▶ **Consigne a**:
Recopiez fidèlement le passage de la délibération allant de « Après avoir entendu » à « la République française. », ces deux bornes comprises.

Délibération n° 2019-139 du 18 juillet 2019 portant adoption d'un référentiel relatif aux traitements de données à caractère personnel destinés à la mise en œuvre d'un dispositif d'alertes professionnelles

JurisdictionFrance
Publication au Gazette officielJORF n°0286 du 10 décembre 2019
Enactment Date18 juillet 2019
Record NumberJORFTEXT000039468509
CourtCOMMISSION NATIONALE DE L'INFORMATIQUE ET DES LIBERTES
Date de publication10 décembre 2019


La Commission nationale de l'informatique et des libertés,
Vu la convention n° 108 du Conseil de l'Europe pour la protection des personnes à l'égard du traitement automatisé des données à caractère personnel ;
Vu le règlement (UE) 2016/679 du Parlement européen et du Conseil du 27 avril 2016 relatif à la protection des personnes physiques à l'égard du traitement des données à caractère personnel et à la libre circulation de ces données ;
Vu le code du commerce, notamment ses articles L. 225-102-3 et R. 822-33 ;
Vu la loi n° 78-17 du 6 janvier 1978 modifiée relative à l'informatique, aux fichiers et aux libertés ;
Vu la loi n° 2016-1691 du 9 décembre 2016 relative à la transparence, à la lutte contre la corruption et à la modernisation de la vie économique (loi « Sapin 2 »), notamment ses articles 6, 8 et 17 ;
Vu la loi n° 2017-399 du 27 mars 2017 relative au devoir de vigilance des sociétés mères et des entreprises donneuses d'ordre (loi « devoir de vigilance ») ;
Vu le décret n° 2017-564 du 19 avril 2017 relatif aux procédures de recueil des signalements émis par les lanceurs d'alerte au sein des personnes morales de droit public ou de droit privé ou des administrations de l'Etat ;
Vu le décret n° 2019-536 du 29 mai 2019 modifié pris pour l'application de la loi n° 78-17 du 6 janvier 1978 relative à l'informatique, aux fichiers et aux libertés ;
Vu les recommandations de l'Agence française anticorruption destinées à aider les personnes morales de droit public et de droit privé à prévenir et à détecter les faits de corruption, de trafic d'influence, de concussion, de prise illégale d'intérêt, de détournement de fonds publics et de favoritisme ;


Après avoir entendu M. Alexandre LINDEN, commissaire, en son rapport, et Mme Nacima BELKACEM, commissaire du Gouvernement, en ses observations ;
Adopte le référentiel relatif aux traitements de données à caractère personnel destinés à la mise en œuvre d'un dispositif d'alertes professionnelles, qui sera publié au Journal officiel de la République française.

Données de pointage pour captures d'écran
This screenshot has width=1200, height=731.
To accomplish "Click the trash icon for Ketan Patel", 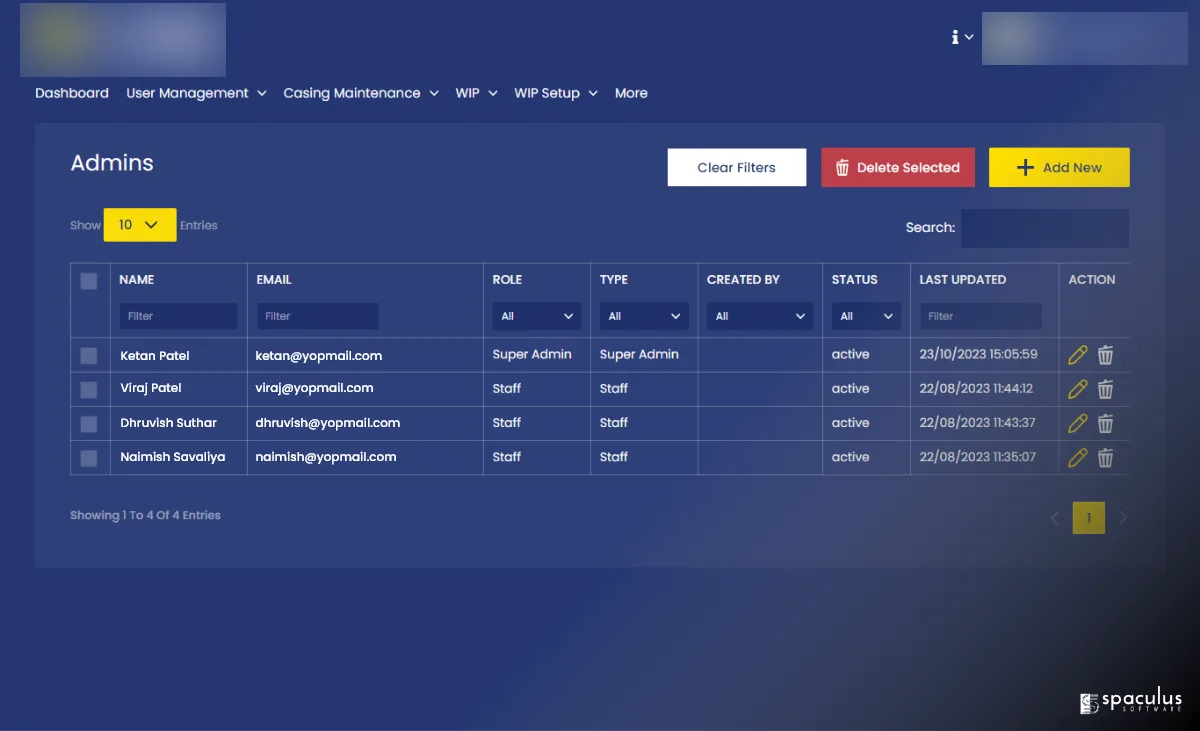I will click(x=1105, y=355).
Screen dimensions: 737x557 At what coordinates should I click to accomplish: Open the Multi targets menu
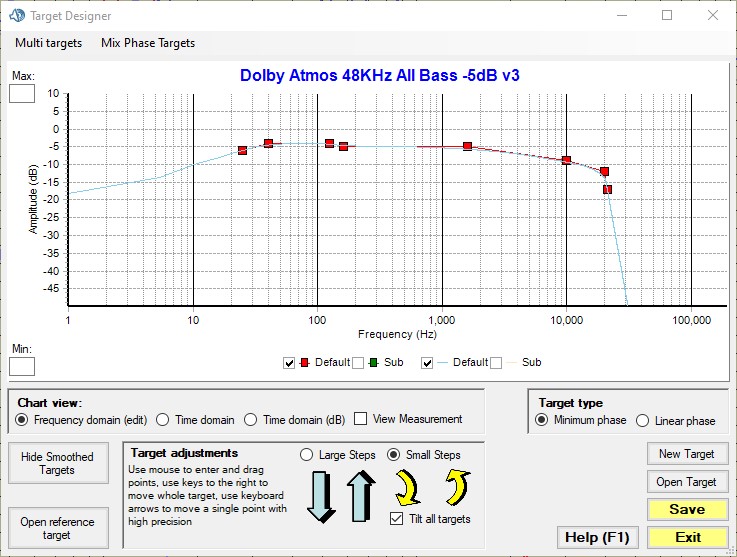pos(48,43)
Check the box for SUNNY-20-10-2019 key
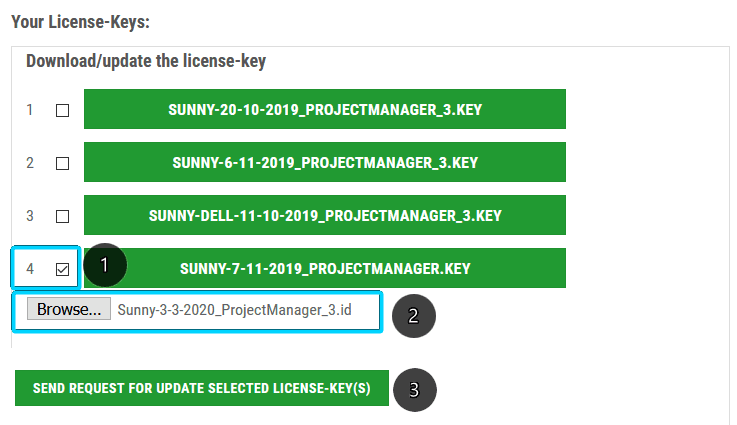Image resolution: width=737 pixels, height=425 pixels. 62,110

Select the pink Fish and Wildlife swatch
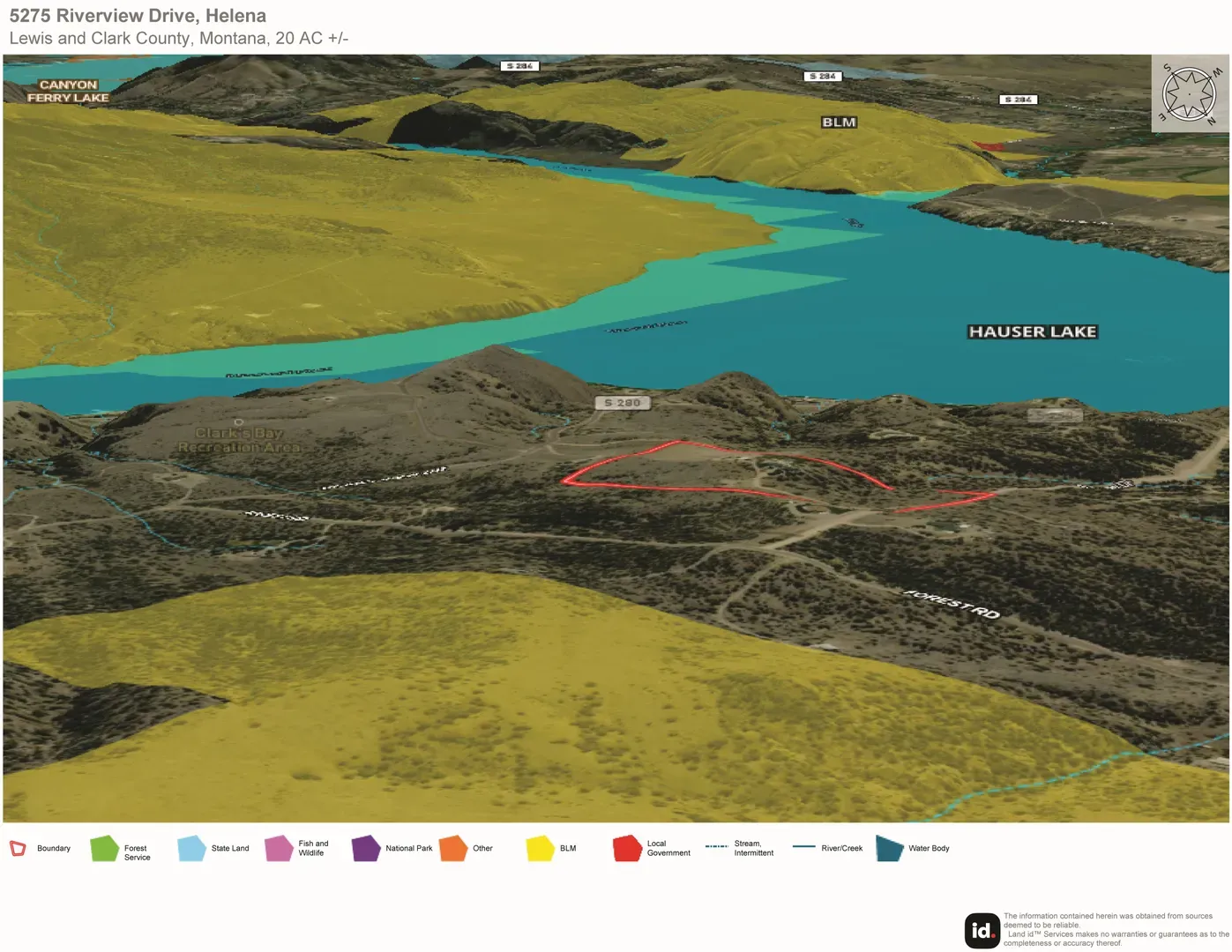pyautogui.click(x=279, y=848)
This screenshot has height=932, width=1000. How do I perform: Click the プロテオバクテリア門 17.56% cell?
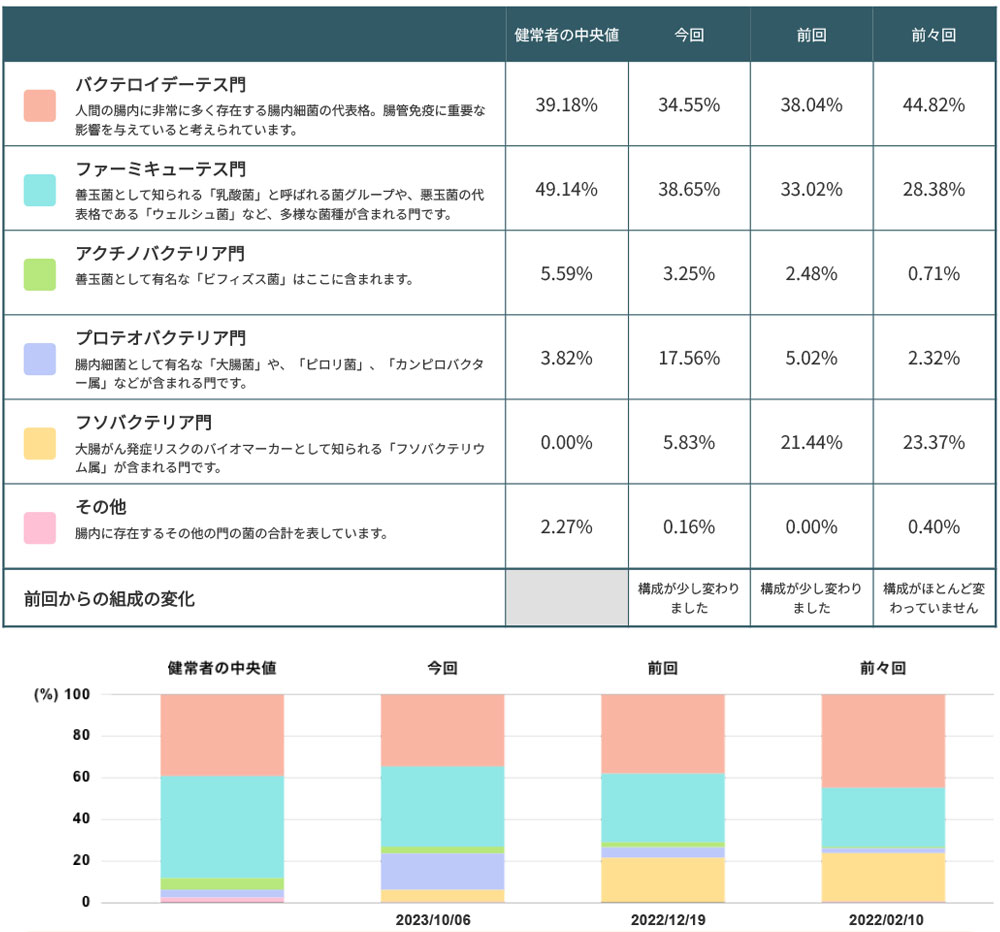pyautogui.click(x=689, y=358)
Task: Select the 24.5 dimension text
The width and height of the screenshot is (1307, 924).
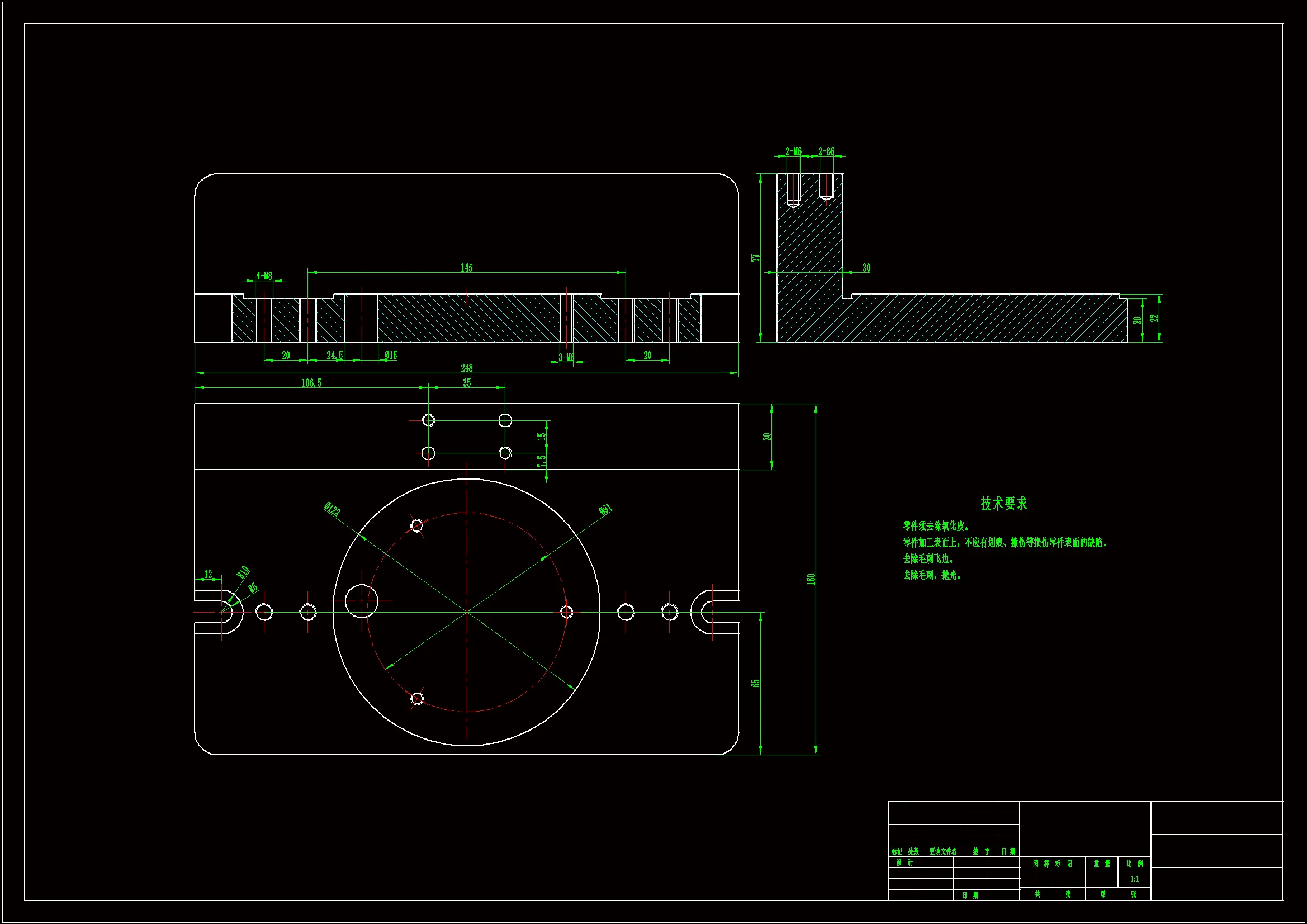Action: coord(335,356)
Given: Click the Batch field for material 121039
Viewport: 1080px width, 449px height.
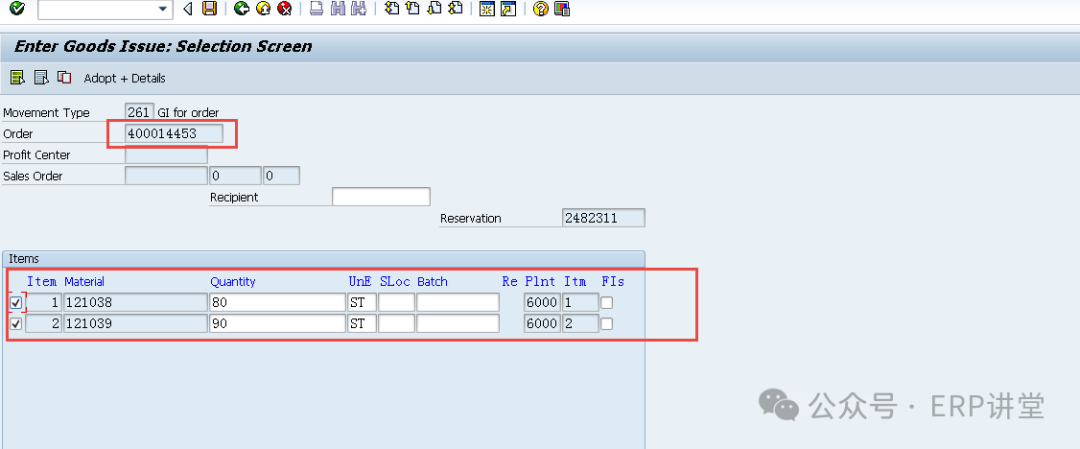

▶ **Consigne b**:
Reprenez les lignes de la liste comprises entre celle qui contient « This screenshot has height=932, width=1000. » et la fin de la liste, bornes incluses, en substituant « Choose » à « Select » sans rien changer d'autre. Omettez les images dans votre réponse.

▶ **Corrigé a**:
Après avoir entendu M. Alexandre LINDEN, commissaire, en son rapport, et Mme Nacima BELKACEM, commissaire du Gouvernement, en ses observations ;
Adopte le référentiel relatif aux traitements de données à caractère personnel destinés à la mise en œuvre d'un dispositif d'alertes professionnelles, qui sera publié au Journal officiel de la République française.

▶ **Corrigé b**:
This screenshot has height=932, width=1000. How do I perform: Click the プロテオバクテリア門 17.56% cell?
pyautogui.click(x=689, y=358)
Task: Choose the 24.5 dimension text
The width and height of the screenshot is (1307, 924).
Action: coord(335,356)
Given: Click the Batch field for material 121039
Viewport: 1080px width, 449px height.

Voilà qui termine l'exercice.